_Complete the following_
1. Copy the CESTAT ruling article word for word, everything from "Cricket Player Providing" down to "which it was...".
2. In the rows, substitute "What is the position of" for "Where is" in everything from the line containing "has height=1255, width=2102." down to the line containing "distance-selector: 26 m ▾ is", leaving all else as it stands. Give back only those lines.

### Text under study

Cricket Player Providing Brand Promotion Services Not Liable To Pay Service Tax: CESTAT
The Customs, Excise, and Service Tax Appellate Tribunal (CESTAT) has quashed the demand for service tax on remuneration received by the cricket player from M/s. Nike India Pvt. for brand promotion.The bench of Ramesh Nair (judicial member) and C. L. Mahar (technical member) relied on the decision of the Calcutta High Court in the case of Sourav Ganguly vs. UOI & Others, in which it was...
The Customs, Excise, and Service Tax Appellate Tribunal (CESTAT) has quashed the demand for service tax on remuneration received by the cricket player from M/s. Nike India Pvt. for brand promotion.
The bench of Ramesh Nair (judicial member) and C. L. Mahar (technical member) relied on the decision of the Calcutta High Court in the case of Sourav Ganguly vs. UOI & Others, in which it was held that the arrangement between the owner company and the cricket player is one of employment, and hence players are not directly involved in the brand promotion of a brand owner.

######
### Listed records

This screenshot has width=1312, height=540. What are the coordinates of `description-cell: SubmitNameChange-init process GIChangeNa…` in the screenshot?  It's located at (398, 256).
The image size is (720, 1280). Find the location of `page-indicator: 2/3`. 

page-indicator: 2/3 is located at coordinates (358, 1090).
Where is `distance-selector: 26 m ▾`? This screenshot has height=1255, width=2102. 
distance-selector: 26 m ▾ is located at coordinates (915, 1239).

######
### Listed records

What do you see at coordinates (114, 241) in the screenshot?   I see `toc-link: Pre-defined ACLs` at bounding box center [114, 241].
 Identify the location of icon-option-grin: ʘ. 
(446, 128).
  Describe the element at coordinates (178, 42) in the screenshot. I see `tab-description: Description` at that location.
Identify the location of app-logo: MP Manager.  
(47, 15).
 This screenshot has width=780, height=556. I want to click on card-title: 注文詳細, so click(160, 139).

######

_Task responses_
1.
Cricket Player Providing Brand Promotion Services Not Liable To Pay Service Tax: CESTAT
The Customs, Excise, and Service Tax Appellate Tribunal (CESTAT) has quashed the demand for service tax on remuneration received by the cricket player from M/s. Nike India Pvt. for brand promotion.The bench of Ramesh Nair (judicial member) and C. L. Mahar (technical member) relied on the decision of the Calcutta High Court in the case of Sourav Ganguly vs. UOI & Others, in which it was...

2.
What is the position of `distance-selector: 26 m ▾`? This screenshot has height=1255, width=2102. 
distance-selector: 26 m ▾ is located at coordinates (915, 1239).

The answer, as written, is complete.